Skip to content

v1.4.0 — Hybrid retrieval + cross-library benchmarks

Choose a tag to compare

@vivekptnk vivekptnk released this 09 Jun 22:16
· 25 commits to main since this release

Hybrid BM25 + dense retrieval and a cross-library benchmark harness (FAISS + ScaNN). The core ProximaKit target remains Foundation + Accelerate only — no new external dependencies.

Added

  • Cross-library benchmark harness (Benchmarks/). Standalone SPM package
    ProximaBench that compares ProximaKit HNSW against FAISS HNSW and ScaNN
    on identical datasets and identical brute-force ground truth. The core
    ProximaKit target stays dependency-free — baselines run in Python and
    all harnesses write a flat JSON schema (see Benchmarks/JSON_SCHEMA.md).

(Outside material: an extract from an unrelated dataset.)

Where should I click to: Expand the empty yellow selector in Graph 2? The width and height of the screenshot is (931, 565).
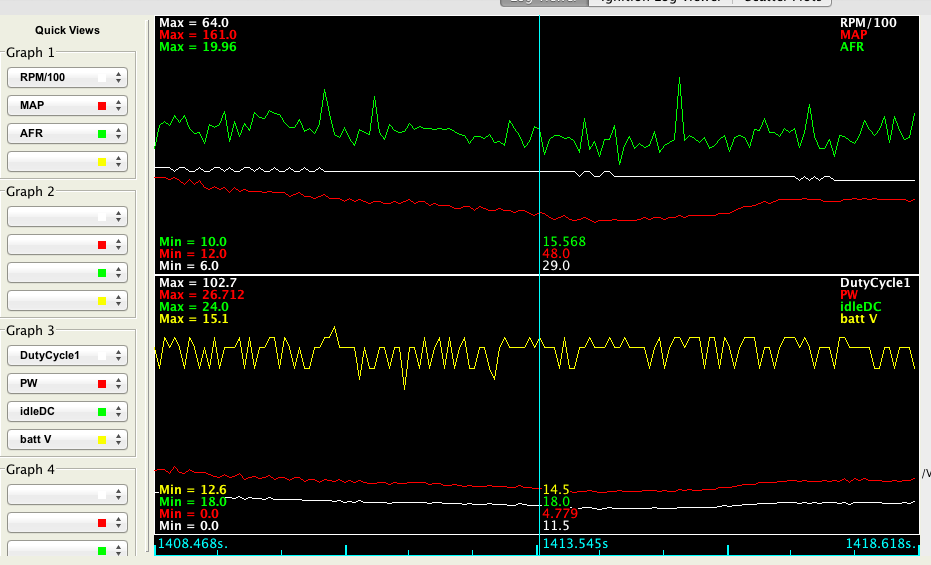click(66, 300)
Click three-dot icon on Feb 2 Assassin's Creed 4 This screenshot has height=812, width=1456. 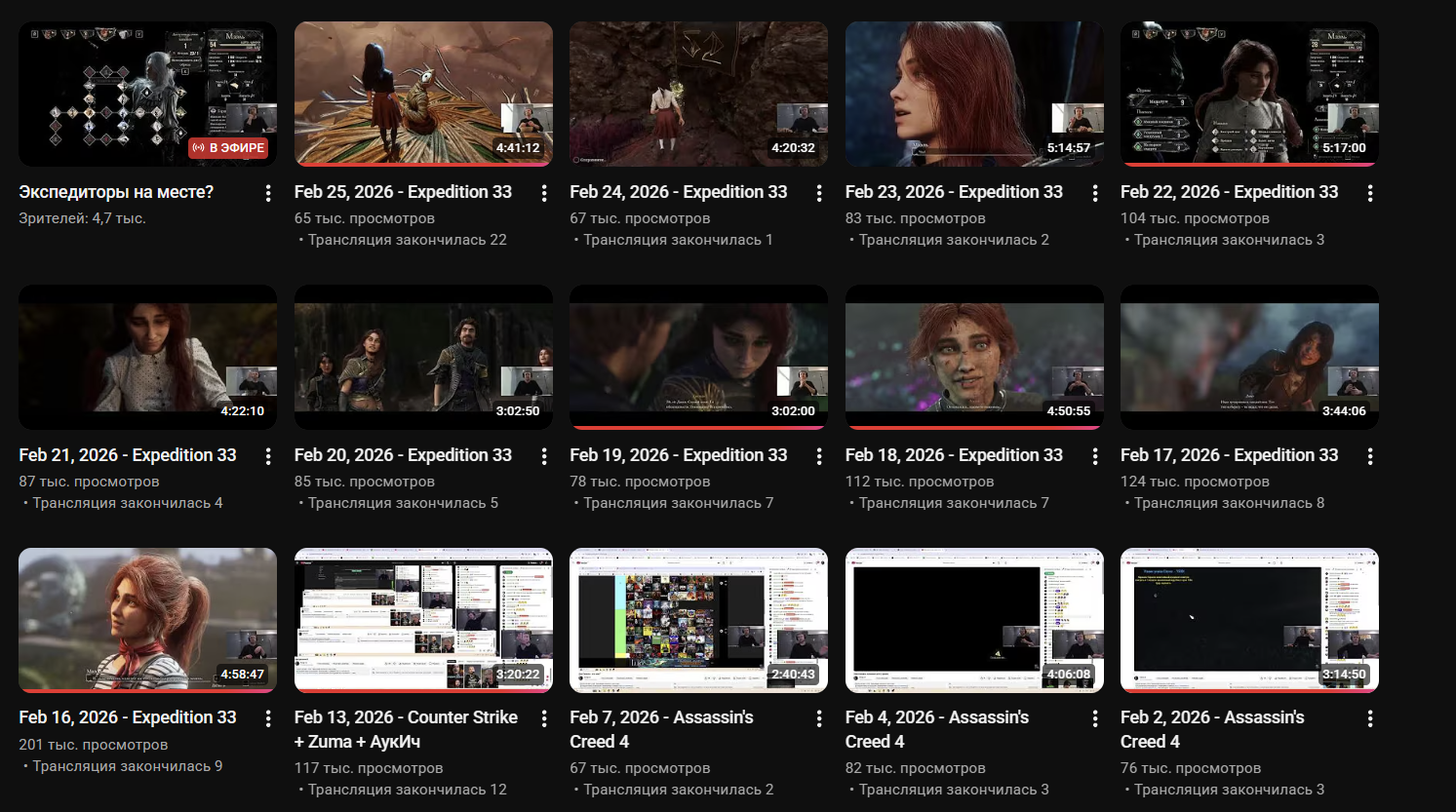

    • Swift subcommands: ground-truth (exact k-NN via BruteForceIndex)
      and hnsw (build + timed search + recall@k against GT).
    • Python baselines under Benchmarks/python/: faiss_hnsw.py,
      scann_hnsw.py (auto-skips on unsupported platforms), compare.py
      aggregator that emits a Markdown table.
    • Datasets: SIFT1M 100K subset + MS MARCO passages 50K (MiniLM-L6-v2
      embeddings). Idempotent download scripts under Benchmarks/datasets/.
    • Metrics: recall@10 vs exact GT, p50/p95 query latency, QPS, build time,
      resident memory (mach_task_basic_info on Swift, psutil on Python).
  • docs/BENCHMARKS.md — "Cross-Library Comparison" section with
    design rules, dataset table, metrics table, and end-to-end reproduction
    steps that call the harness binaries directly.

  • docs/adr/ADR-005-benchmark-methodology.md documenting why the
    baselines live out-of-process and why Benchmarks/ is a separate SPM
    package rather than a target of Package.swift.

  • CI: .github/workflows/benchmark.yml. Smoke slice (SIFT1M 10K) runs
    on every PR that touches Sources/ProximaKit/** or the harness. Full
    slice (100K) runs nightly. Results (per-library JSON + aggregated
    compare.md) are uploaded as workflow artifacts.

  • Hybrid retrieval (BM25 + dense). Three new public types in the core
    ProximaKit target, sibling to the existing dense-only stack:

    • SparseIndex — BM25 actor (SparseVectorIndex protocol), Okapi scoring
      with Lucene-style log(1 + (N − df + 0.5) / (df + 0.5)) IDF, configurable
      k1 / b, tombstoning + auto-compaction matching HNSWIndex.
    • HybridIndex — concurrent fan-out over a dense VectorIndex and a
      SparseVectorIndex, with HybridFusionStrategy = .rrf(k:) (default,
      k = 60) or .weightedSum(alpha:).
    • HybridVectorStore — sibling of VectorStore with the same
      addChunks / query / removeDocument / save shape. Persists both
      legs side-by-side (index.pxkt + index.pxbm).
  • BM25Tokenizer protocol with DefaultBM25Tokenizer — Unicode word-break
    segmentation + lowercasing, no NaturalLanguage dependency. Bring-your-own
    tokenizer for language-aware tokenization (e.g. Lumen's NLTokenizer).

  • BM25Configuration with k1, b, autoCompactionThreshold knobs.

  • .pxbm binary persistence for SparseIndex via an extension on
    PersistenceEngine. Same header / offset layout conventions as
    .pxkt; compacts tombstones on save.

  • docs/HYBRID.md — hybrid retrieval design, fusion-strategy rationale,
    Lumen opt-in snippet.

  • 40 new tests across SparseIndexTests, DefaultBM25TokenizerTests,
    HybridIndexTests, and HybridVectorStoreTests, including a 1K-doc BM25
    parity check against an oracle implementation and the RRF
    top-k ⊇ (dense ∩ sparse) invariant on constructed cases.

Changed

  • .gitignore now tracks Benchmarks/ sources but ignores the on-demand
    Benchmarks/datasets/ payloads and Benchmarks/out/ run artifacts.
  • docs/ADR-006-lumen-integration.md — new addendum covering the hybrid
    opt-in path. The v1.1 VectorStore contract is unchanged.

Fixed

  • SparseIndexTests.testBM25ParityAgainstOracle no longer flakes when BM25
    score ties straddle the top-k truncation boundary. Both the oracle and
    SparseIndex are queried with k + 50 and the assertion walks fully
    realized score buckets until it covers the top-k window — BM25 makes no
    tie-break guarantee, so the test now verifies only what parity actually
    demands (score agreement across the top-k window).